Work to complete
Reproduce each of the items below word for word, keeping every line unchanged.

Data on locating visible targets
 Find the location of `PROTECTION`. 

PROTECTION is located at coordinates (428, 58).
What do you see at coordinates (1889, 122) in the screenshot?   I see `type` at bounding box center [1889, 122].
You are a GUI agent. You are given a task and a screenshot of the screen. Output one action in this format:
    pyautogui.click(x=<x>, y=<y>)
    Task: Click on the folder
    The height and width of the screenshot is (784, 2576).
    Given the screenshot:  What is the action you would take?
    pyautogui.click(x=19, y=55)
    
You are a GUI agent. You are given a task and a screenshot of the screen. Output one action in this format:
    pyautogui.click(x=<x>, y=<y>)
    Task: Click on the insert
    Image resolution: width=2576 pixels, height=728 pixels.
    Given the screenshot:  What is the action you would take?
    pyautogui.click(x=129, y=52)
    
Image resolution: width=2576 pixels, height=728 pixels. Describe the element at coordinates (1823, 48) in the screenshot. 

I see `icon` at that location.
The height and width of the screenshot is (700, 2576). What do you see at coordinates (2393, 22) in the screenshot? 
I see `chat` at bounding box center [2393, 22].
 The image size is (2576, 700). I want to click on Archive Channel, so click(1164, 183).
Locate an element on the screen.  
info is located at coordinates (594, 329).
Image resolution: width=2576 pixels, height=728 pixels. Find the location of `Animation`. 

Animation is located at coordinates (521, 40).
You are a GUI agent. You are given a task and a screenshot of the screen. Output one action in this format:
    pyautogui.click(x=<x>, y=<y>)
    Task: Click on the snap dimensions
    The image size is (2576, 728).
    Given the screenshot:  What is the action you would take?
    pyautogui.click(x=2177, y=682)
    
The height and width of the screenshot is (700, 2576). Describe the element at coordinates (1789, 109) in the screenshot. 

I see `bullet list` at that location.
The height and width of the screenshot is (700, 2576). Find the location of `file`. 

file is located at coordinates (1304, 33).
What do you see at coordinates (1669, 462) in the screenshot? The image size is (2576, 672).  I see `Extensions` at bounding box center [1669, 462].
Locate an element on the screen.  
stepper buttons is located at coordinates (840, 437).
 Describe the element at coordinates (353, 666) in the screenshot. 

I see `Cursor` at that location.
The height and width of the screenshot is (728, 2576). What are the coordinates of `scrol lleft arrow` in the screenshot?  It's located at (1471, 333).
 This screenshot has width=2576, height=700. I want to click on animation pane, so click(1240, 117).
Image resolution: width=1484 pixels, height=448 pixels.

Task solution
 Find the location of `PROTECTION`. 

PROTECTION is located at coordinates (428, 58).
What do you see at coordinates (1889, 122) in the screenshot?   I see `type` at bounding box center [1889, 122].
You are a GUI agent. You are given a task and a screenshot of the screen. Output one action in this format:
    pyautogui.click(x=<x>, y=<y>)
    Task: Click on the folder
    The height and width of the screenshot is (784, 2576).
    Given the screenshot:  What is the action you would take?
    pyautogui.click(x=19, y=55)
    
You are a GUI agent. You are given a task and a screenshot of the screen. Output one action in this format:
    pyautogui.click(x=<x>, y=<y>)
    Task: Click on the insert
    Image resolution: width=2576 pixels, height=728 pixels.
    Given the screenshot:  What is the action you would take?
    pyautogui.click(x=129, y=52)
    
Image resolution: width=2576 pixels, height=728 pixels. Describe the element at coordinates (1823, 48) in the screenshot. 

I see `icon` at that location.
The height and width of the screenshot is (700, 2576). What do you see at coordinates (2393, 22) in the screenshot? 
I see `chat` at bounding box center [2393, 22].
 The image size is (2576, 700). I want to click on Archive Channel, so click(1164, 183).
Locate an element on the screen.  
info is located at coordinates (594, 329).
Image resolution: width=2576 pixels, height=728 pixels. Find the location of `Animation`. 

Animation is located at coordinates (521, 40).
You are a GUI agent. You are given a task and a screenshot of the screen. Output one action in this format:
    pyautogui.click(x=<x>, y=<y>)
    Task: Click on the snap dimensions
    The image size is (2576, 728).
    Given the screenshot:  What is the action you would take?
    pyautogui.click(x=2177, y=682)
    
The height and width of the screenshot is (700, 2576). Describe the element at coordinates (1789, 109) in the screenshot. 

I see `bullet list` at that location.
The height and width of the screenshot is (700, 2576). Find the location of `file`. 

file is located at coordinates (1304, 33).
What do you see at coordinates (1669, 462) in the screenshot? The image size is (2576, 672).  I see `Extensions` at bounding box center [1669, 462].
Locate an element on the screen.  
stepper buttons is located at coordinates (840, 437).
 Describe the element at coordinates (353, 666) in the screenshot. 

I see `Cursor` at that location.
The height and width of the screenshot is (728, 2576). What are the coordinates of `scrol lleft arrow` in the screenshot?  It's located at (1471, 333).
 This screenshot has width=2576, height=700. I want to click on animation pane, so click(1240, 117).
Image resolution: width=1484 pixels, height=448 pixels.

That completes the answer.